Silencio. En Santa Ifigenia hay un silencio denso, triste, ensordecedor, profundo..., que de alguna forma es también un silencio diferente al de otras veces… A lo lejos, en las calles, se escucha al pueblo, como arrullando: “¡Yo soy Fidel!” “¡Yo soy Fidel!” “¡Yo soy Fidel!”.
Silencio. Es el 4 de diciembre de 2016, y tras recorrer cientos de kilómetros el armón que transporta las cenizas del Comandante en Jefe ha llegado al final de su recorrido.
Cuesta respirar, porque hasta respirar duele; han sido días intensos para un país que no se acostumbra aún a la idea de que ya no esté físicamente, de que no podamos verlo en algún que otro encuentro publicado por nuestros medios de prensa, de que no lo sepamos cuartilla en ristre, presto a legarnos sus mejores y más profundos textos.
Intactas desfilan ante mí las imágenes de Santa Ifigenia aquel día, sobrecogedoras imágenes que no creo pueda olvidar jamás. Vuelvo a revivir entonces al intrépido joven que fraguó y dirigió el asalto al Cuartel Moncada, al expedicionario del yate Granma, al indiscutible líder de la Revolución Cubana... y de alguna extraña manera renace ante mí también el hermano, el esposo, el padre, el amigo…
Silencio. Santa Ifigenia otra vez calla, parpadear parece sacrilegio. Esporádicos sollozos invaden a los presentes, ninguno ha podido escapar a la tristeza circundante, alguno ni siquiera ha podido reprimir una lágrima, cuesta abajo, trepidante…
Allí está Raúl; es él quien coloca en el corazón de la roca, como tesoro invaluable, la urna que contiene los restos mortales del hermano amado, del pequeño que lo “arrastró” a estudiar a Santiago de Cuba, del joven risueño y emprendedor que lo guió siempre, del pilar de tantos años, del estratega incansable. El saludo militar del General de Ejército ese día me estremecerá siempre.

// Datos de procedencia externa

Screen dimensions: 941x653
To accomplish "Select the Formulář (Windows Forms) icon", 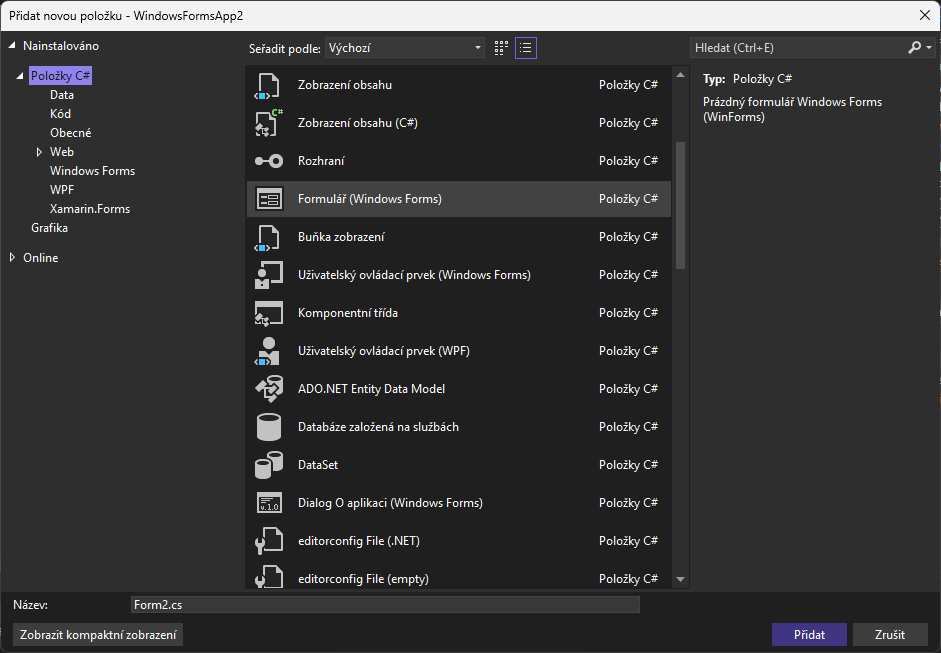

En medio de su ahogado dolor se descubre también a la fiel compañera de tantos años, arropada por el abrazo inconfundible de sus hijos, sostén para tantas horas de dolor que todavía le quedan por delante.
Y bajo la inmensidad del cielo gris que ese amanecer resguardaba a la ciudad indómita, el solemne homenaje de hijos, nietos, familiares, amigos, compañeros de luchas y de sueños, mortales todos, adquirió matices nunca antes imaginados, nunca antes descubiertos.
Se me antoja entonces que no importa cuántos días, meses, años o siglos puedan separarnos de esa fecha, desde alguna lejana galaxia Fidel nos sigue custodiando y nuestra isla “hacedora-de-imposibles” podrá contarle a sus hijos con orgullo sobre historias y retos, sobre el hombre tenaz que aquel enero de 1959 cobijó de esperanzas la vida de millones.